• [Problem]:
Would you reproduce exactly the lines below from the one holding "Task: Go to the Africa section heading" through the one holding "Given: Expand the", inclusive, and no others?

• [Dataset entries]:
*** Block opens ***
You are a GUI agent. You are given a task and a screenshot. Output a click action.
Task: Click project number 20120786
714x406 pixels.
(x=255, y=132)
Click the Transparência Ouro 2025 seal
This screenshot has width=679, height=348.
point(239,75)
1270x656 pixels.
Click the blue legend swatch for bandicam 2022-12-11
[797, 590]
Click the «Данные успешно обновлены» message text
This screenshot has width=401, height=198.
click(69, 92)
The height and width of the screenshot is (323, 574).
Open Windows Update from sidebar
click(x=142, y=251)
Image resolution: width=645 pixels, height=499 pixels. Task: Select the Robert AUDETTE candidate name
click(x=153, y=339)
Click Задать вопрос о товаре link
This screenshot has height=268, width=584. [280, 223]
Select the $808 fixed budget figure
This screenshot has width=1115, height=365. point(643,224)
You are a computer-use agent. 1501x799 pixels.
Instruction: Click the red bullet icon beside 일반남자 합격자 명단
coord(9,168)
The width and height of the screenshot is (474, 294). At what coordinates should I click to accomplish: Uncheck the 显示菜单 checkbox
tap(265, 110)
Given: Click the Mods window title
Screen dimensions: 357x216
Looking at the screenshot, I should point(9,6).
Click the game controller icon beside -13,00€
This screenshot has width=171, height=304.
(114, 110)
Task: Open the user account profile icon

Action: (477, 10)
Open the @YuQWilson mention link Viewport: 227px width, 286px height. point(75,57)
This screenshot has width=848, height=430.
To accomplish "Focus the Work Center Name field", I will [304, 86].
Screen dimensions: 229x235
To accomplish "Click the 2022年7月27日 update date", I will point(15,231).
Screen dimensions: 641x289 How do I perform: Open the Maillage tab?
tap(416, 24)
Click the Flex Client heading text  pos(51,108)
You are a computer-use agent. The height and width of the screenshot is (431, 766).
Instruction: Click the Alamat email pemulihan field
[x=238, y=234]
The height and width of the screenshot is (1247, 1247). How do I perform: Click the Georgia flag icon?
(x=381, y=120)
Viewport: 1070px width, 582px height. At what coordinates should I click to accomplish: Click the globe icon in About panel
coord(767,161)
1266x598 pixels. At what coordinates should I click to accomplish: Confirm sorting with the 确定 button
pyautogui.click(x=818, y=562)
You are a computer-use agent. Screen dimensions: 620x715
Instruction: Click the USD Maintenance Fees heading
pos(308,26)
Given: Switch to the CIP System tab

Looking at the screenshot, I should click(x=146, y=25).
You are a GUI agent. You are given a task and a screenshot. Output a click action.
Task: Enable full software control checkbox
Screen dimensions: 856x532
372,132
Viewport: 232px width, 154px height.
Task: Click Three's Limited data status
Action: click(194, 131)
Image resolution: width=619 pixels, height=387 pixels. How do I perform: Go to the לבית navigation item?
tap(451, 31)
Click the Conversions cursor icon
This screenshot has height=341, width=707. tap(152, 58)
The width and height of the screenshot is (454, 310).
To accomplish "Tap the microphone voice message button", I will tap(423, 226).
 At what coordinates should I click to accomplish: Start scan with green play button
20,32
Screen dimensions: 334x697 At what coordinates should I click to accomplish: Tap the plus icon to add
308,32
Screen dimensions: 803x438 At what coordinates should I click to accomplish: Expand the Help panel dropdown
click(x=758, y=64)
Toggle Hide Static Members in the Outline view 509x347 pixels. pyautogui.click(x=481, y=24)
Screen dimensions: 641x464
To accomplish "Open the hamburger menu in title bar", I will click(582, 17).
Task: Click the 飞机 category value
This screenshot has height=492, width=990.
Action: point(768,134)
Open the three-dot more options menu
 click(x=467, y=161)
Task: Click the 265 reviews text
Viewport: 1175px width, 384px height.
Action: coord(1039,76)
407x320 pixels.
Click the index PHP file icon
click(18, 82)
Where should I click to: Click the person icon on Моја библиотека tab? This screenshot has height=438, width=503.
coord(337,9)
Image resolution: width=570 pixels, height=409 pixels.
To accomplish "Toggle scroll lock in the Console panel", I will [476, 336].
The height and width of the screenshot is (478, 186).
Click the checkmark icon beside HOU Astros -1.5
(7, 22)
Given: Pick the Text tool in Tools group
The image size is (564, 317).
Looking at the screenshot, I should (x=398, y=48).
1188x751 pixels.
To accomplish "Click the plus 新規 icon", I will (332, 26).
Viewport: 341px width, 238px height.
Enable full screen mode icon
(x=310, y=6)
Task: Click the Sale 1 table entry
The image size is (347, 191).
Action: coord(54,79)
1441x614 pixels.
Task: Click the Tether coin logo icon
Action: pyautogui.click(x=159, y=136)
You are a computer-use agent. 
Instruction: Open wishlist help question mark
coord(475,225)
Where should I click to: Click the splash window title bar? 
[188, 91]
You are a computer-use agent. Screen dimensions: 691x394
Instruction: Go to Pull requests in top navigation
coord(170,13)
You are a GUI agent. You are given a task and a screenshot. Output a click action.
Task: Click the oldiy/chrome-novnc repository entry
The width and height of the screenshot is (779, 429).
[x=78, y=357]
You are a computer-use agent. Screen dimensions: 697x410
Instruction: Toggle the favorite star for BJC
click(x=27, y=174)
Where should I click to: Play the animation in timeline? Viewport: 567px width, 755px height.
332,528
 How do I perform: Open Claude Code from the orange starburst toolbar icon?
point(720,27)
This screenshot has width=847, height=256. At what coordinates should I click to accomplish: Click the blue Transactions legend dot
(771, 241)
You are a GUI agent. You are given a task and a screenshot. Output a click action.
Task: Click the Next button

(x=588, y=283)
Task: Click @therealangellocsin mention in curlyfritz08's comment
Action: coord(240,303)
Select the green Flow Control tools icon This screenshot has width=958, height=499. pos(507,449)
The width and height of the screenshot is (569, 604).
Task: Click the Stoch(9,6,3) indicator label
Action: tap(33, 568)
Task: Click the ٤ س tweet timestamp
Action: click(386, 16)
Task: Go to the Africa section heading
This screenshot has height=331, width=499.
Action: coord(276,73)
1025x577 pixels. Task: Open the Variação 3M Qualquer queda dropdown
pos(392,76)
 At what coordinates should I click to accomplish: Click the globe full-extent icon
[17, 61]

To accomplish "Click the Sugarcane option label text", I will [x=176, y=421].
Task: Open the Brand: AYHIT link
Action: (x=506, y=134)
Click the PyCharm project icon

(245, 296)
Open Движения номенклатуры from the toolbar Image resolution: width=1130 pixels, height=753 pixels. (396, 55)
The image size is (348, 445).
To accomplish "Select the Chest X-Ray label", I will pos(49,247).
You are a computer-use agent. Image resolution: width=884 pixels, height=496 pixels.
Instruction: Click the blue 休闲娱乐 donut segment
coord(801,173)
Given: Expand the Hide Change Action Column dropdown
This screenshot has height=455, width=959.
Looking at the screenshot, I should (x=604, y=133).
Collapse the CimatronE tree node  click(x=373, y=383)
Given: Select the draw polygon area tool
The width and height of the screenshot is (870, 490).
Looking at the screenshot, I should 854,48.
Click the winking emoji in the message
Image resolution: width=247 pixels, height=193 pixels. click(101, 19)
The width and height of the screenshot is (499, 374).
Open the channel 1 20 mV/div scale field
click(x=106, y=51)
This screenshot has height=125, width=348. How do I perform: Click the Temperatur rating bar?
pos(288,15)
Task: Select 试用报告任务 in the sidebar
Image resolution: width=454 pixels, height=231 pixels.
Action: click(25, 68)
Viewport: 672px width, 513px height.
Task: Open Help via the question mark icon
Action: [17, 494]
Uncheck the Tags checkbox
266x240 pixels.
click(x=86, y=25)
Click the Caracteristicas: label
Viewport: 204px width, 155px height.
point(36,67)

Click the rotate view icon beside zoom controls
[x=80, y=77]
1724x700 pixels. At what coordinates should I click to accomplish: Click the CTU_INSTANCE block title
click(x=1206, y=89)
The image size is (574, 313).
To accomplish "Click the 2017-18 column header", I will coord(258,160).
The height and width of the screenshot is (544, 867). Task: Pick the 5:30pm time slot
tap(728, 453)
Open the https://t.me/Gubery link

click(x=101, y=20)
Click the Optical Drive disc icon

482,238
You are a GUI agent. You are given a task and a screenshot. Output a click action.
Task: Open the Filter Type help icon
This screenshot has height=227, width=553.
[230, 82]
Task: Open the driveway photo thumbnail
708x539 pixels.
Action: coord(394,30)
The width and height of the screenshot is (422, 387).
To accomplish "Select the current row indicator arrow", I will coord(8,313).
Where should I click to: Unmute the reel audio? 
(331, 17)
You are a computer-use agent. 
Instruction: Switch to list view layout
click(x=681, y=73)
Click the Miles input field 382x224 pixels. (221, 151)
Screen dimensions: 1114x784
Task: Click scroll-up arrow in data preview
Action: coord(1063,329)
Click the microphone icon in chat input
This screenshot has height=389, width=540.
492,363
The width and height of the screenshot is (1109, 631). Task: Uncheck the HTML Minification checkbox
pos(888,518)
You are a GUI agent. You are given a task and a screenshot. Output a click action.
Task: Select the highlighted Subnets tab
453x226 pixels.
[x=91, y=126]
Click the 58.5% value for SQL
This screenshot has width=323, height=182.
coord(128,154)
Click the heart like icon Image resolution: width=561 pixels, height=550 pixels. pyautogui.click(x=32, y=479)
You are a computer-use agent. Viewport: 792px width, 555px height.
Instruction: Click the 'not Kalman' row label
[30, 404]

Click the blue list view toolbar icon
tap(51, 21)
*** Block closes ***
• [Exercise output]:
Task: Go to the Africa section heading
This screenshot has height=331, width=499.
Action: coord(276,73)
1025x577 pixels. Task: Open the Variação 3M Qualquer queda dropdown
pos(392,76)
 At what coordinates should I click to accomplish: Click the globe full-extent icon
[17, 61]

To accomplish "Click the Sugarcane option label text", I will [x=176, y=421].
Task: Open the Brand: AYHIT link
Action: (x=506, y=134)
Click the PyCharm project icon

(245, 296)
Open Движения номенклатуры from the toolbar Image resolution: width=1130 pixels, height=753 pixels. (396, 55)
The image size is (348, 445).
To accomplish "Select the Chest X-Ray label", I will pos(49,247).
You are a computer-use agent. Image resolution: width=884 pixels, height=496 pixels.
Instruction: Click the blue 休闲娱乐 donut segment
coord(801,173)
Given: Expand the Hide Change Action Column dropdown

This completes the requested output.